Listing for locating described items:
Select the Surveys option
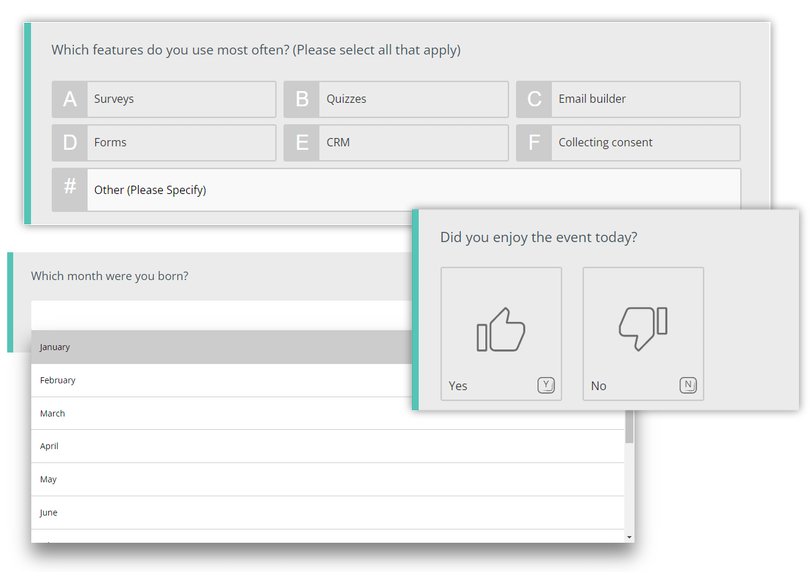 pos(180,99)
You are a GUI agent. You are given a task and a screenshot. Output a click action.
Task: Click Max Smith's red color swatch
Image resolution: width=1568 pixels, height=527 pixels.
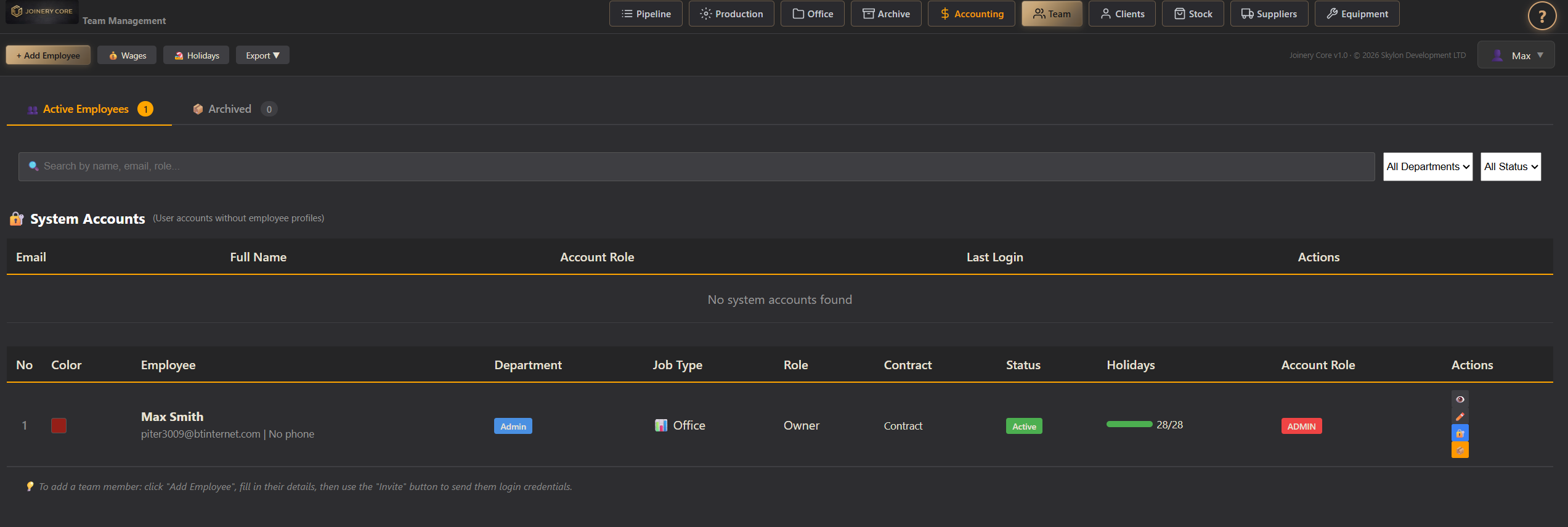[59, 426]
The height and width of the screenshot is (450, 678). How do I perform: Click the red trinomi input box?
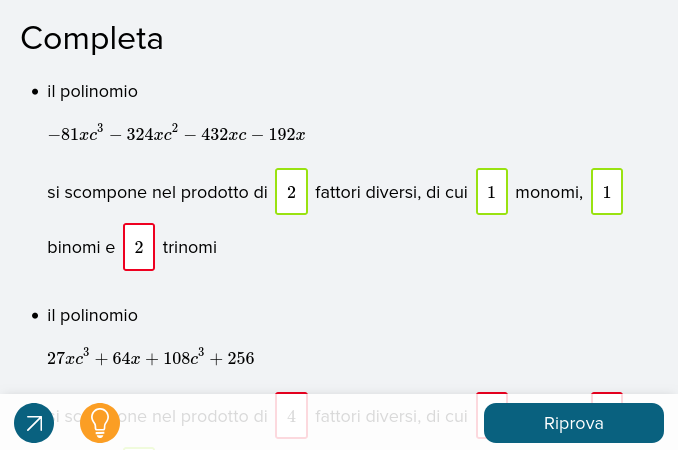[139, 247]
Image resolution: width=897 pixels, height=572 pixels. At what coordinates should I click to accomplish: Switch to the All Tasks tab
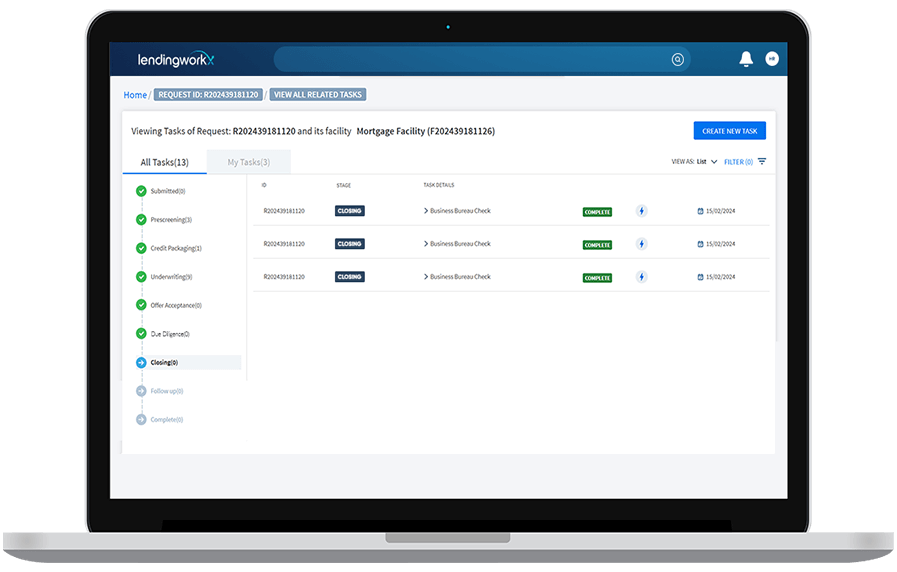click(x=164, y=162)
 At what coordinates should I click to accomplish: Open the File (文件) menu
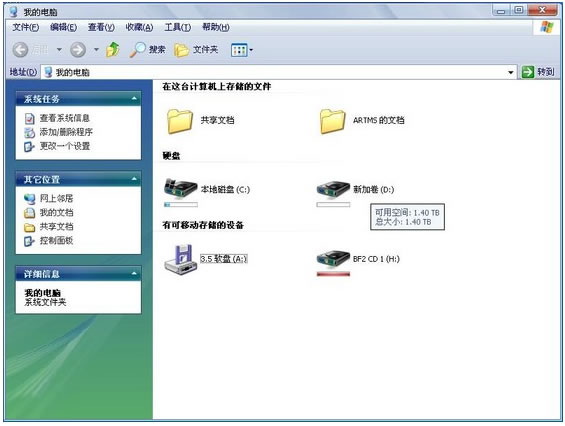(x=26, y=27)
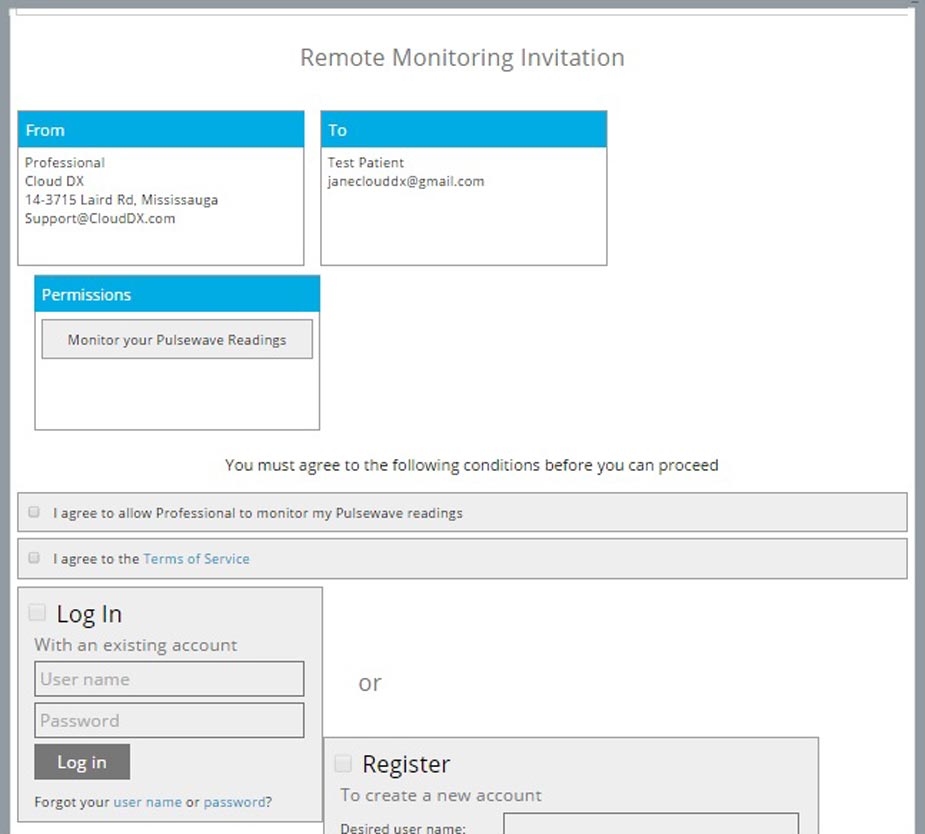925x834 pixels.
Task: Open the forgot password link
Action: (234, 802)
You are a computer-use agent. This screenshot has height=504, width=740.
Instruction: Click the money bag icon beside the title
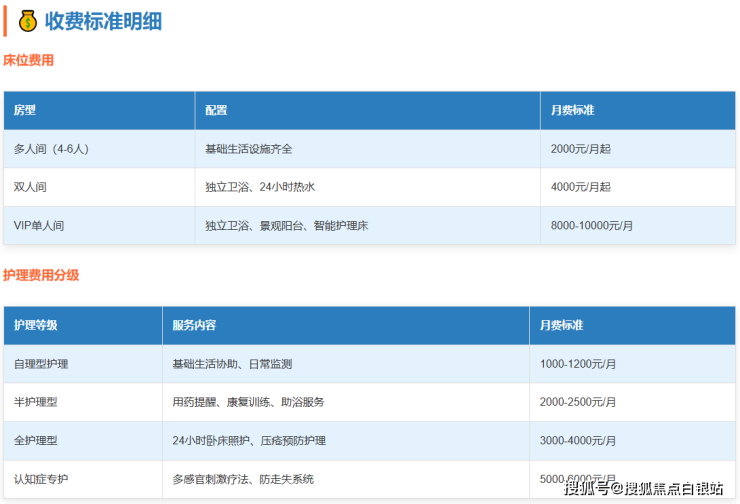[27, 21]
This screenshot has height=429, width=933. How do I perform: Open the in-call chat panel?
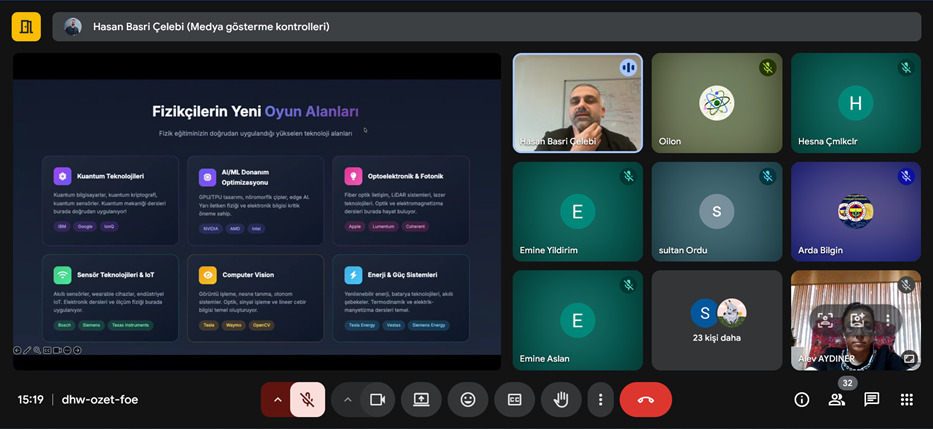point(871,399)
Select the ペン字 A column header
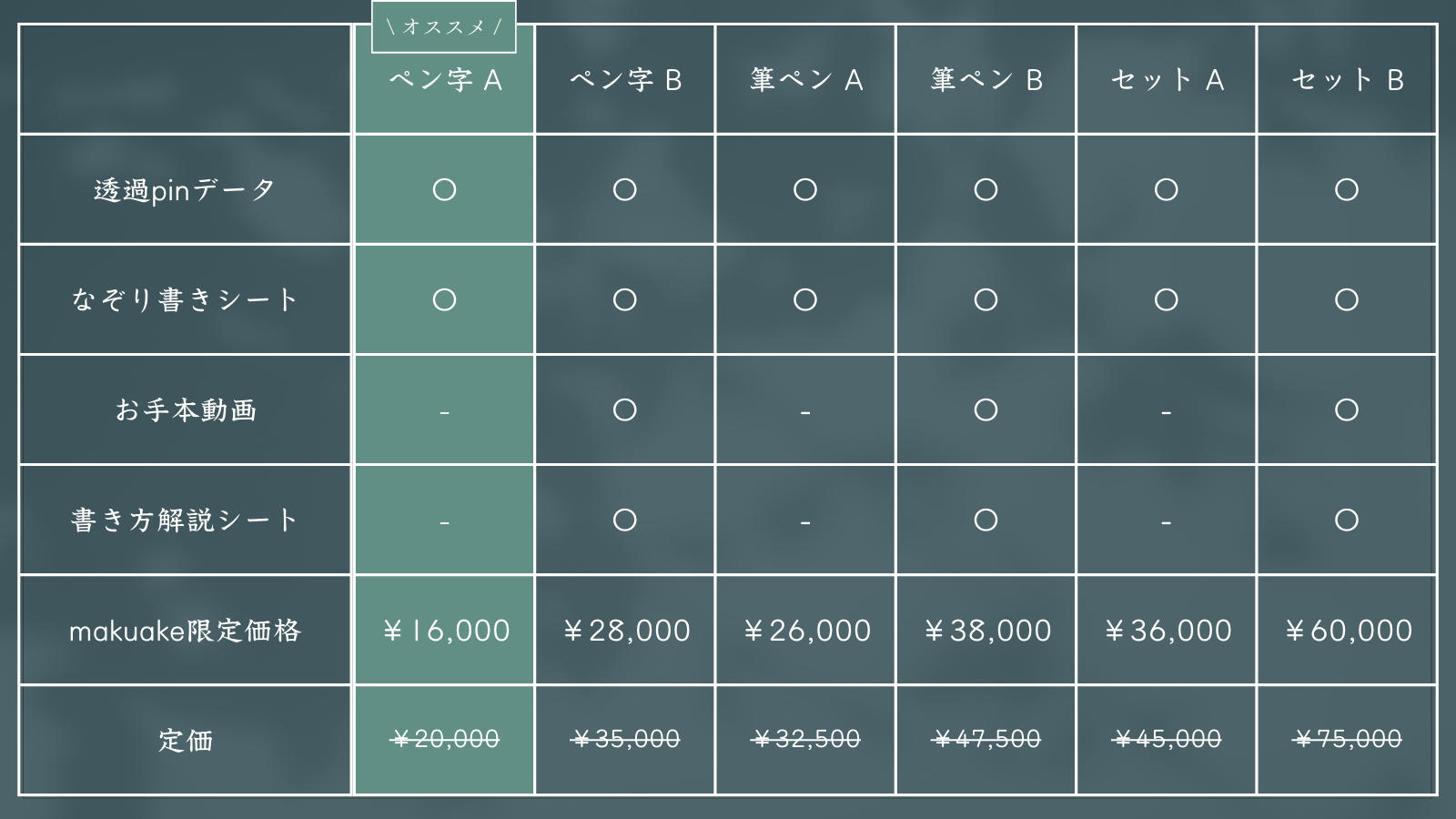 (445, 80)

- Problem details
Count the lines in the listing above that contain the word "accomplish".

- Response
2